▶ **Task instructions**
Exact copy, pictures omitted: the line holding "Task: Pause the analyzer display" and every line after it down to the end of the entries.
━━━━━━━━━━━━━━━━
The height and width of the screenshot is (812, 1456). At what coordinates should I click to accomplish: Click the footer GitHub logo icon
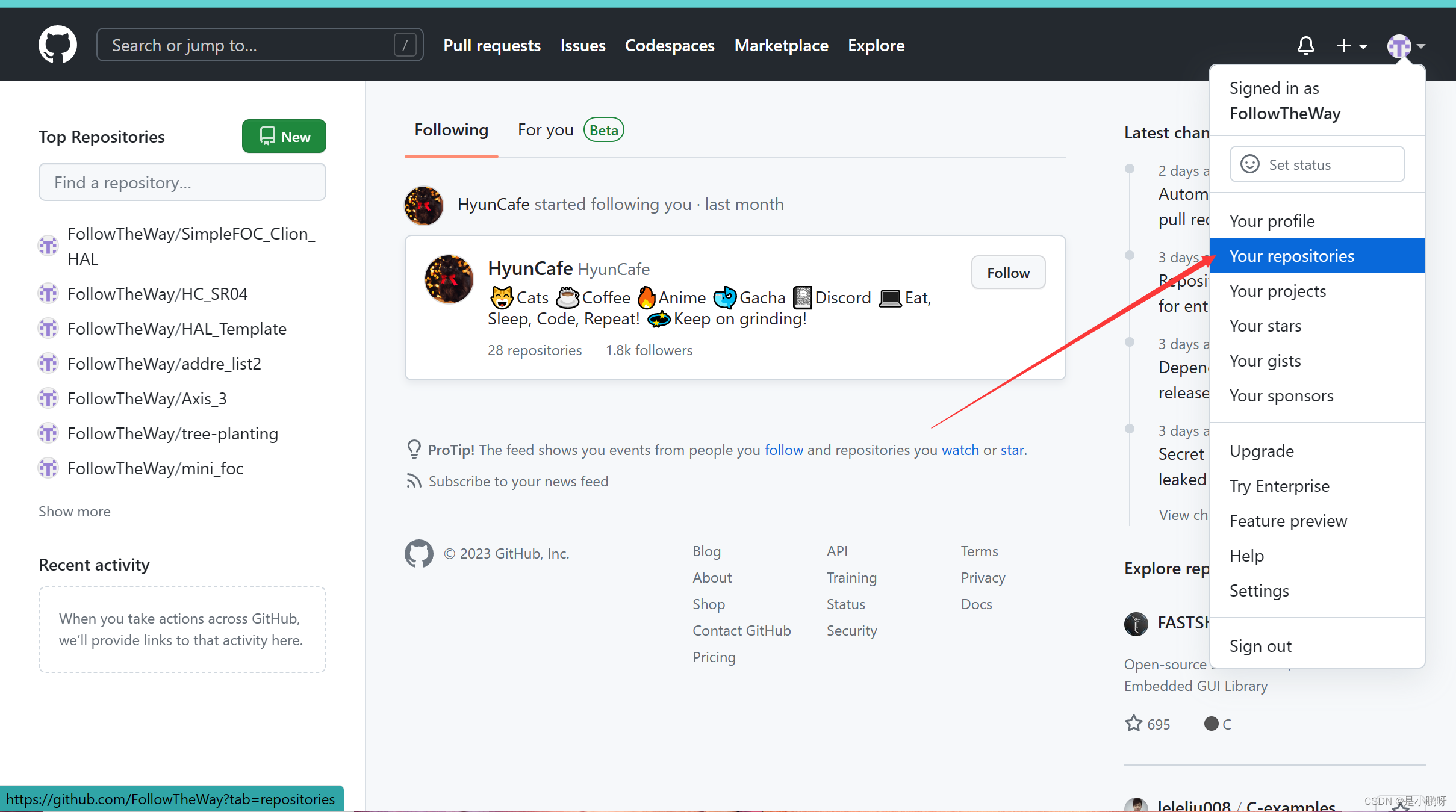pos(419,553)
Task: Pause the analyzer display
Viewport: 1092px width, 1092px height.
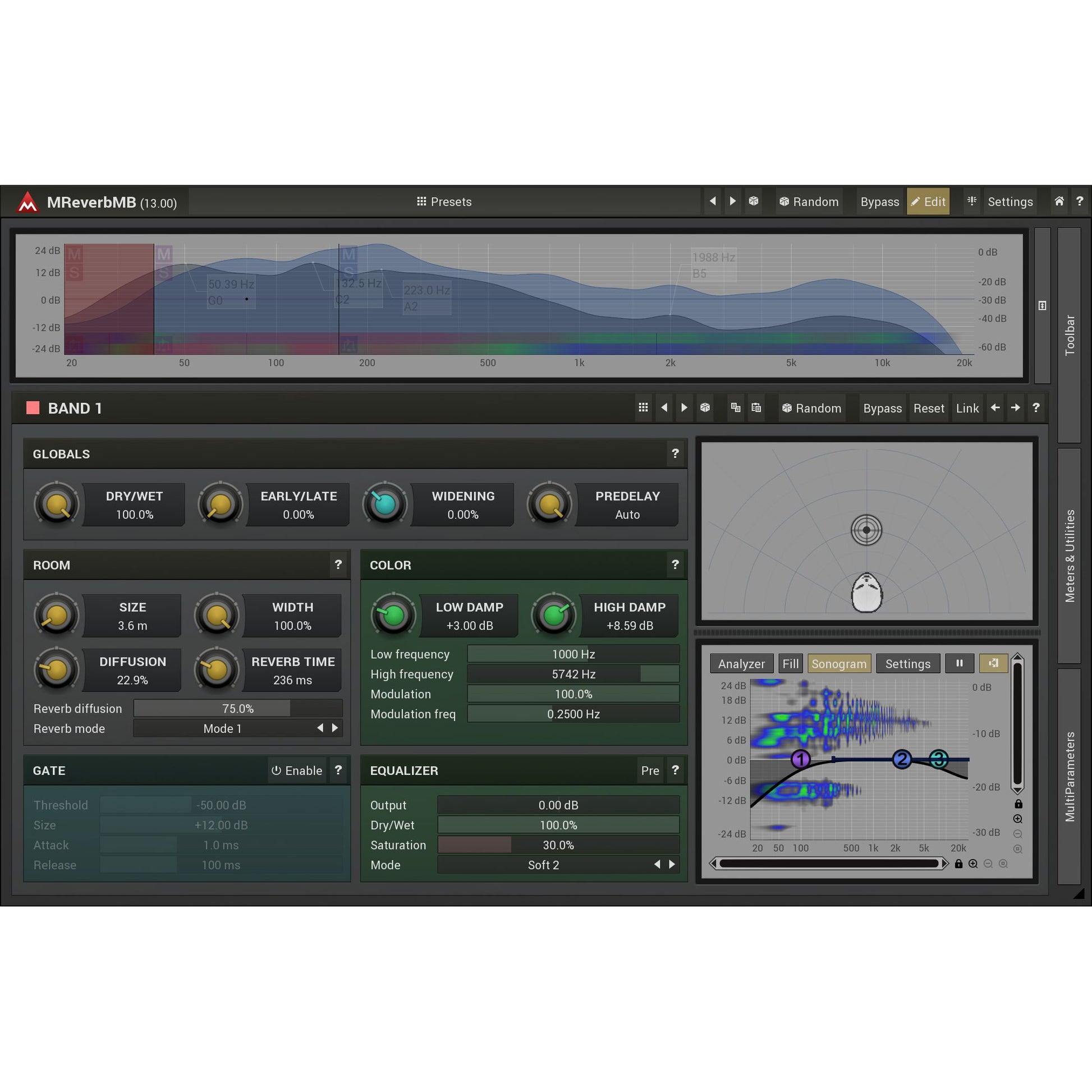Action: tap(959, 663)
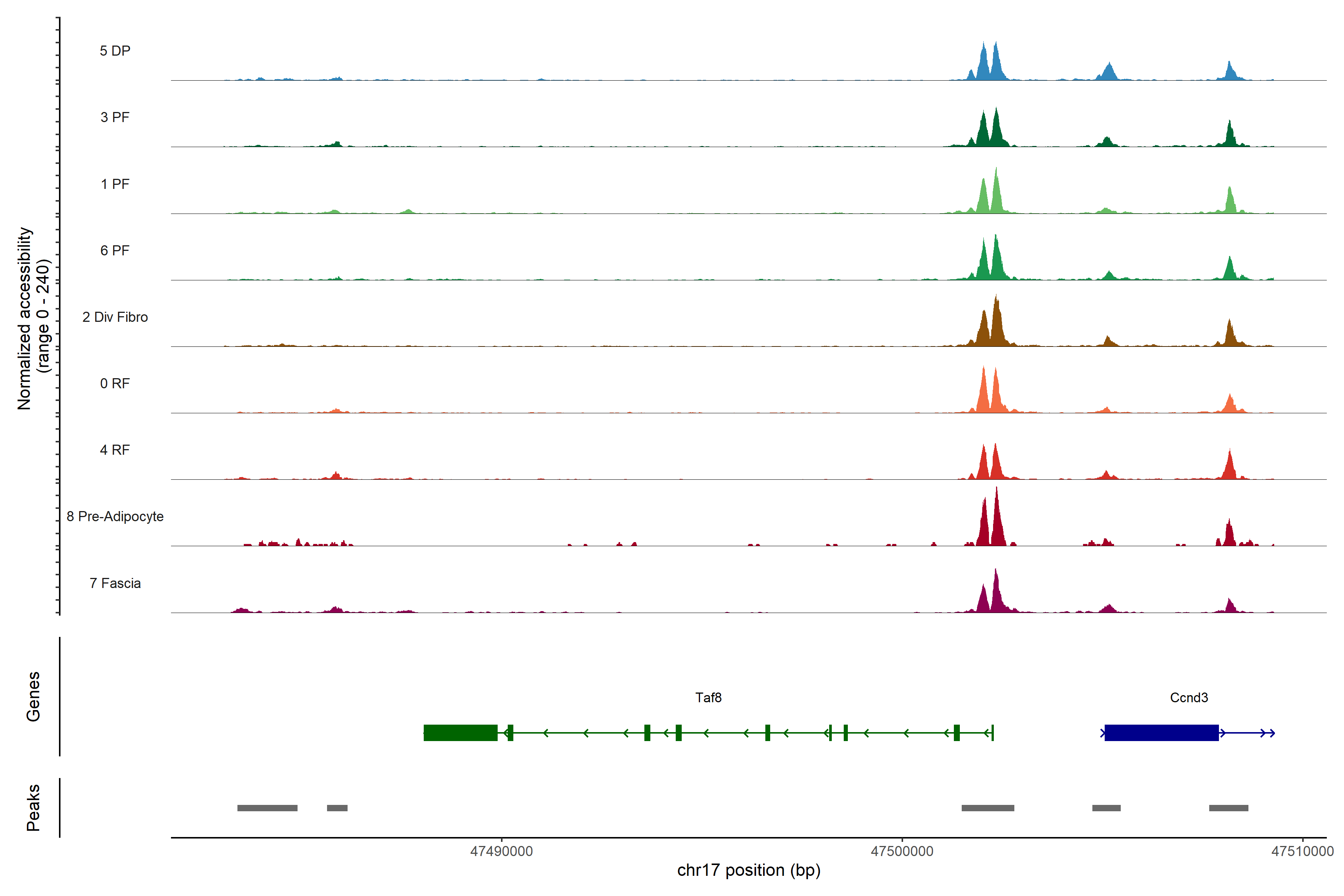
━━━━━━━━━━━━━━━━
▶ **Written response**
Task: Pause the analyzer display
Viewport: 1092px width, 1092px height.
Action: tap(959, 663)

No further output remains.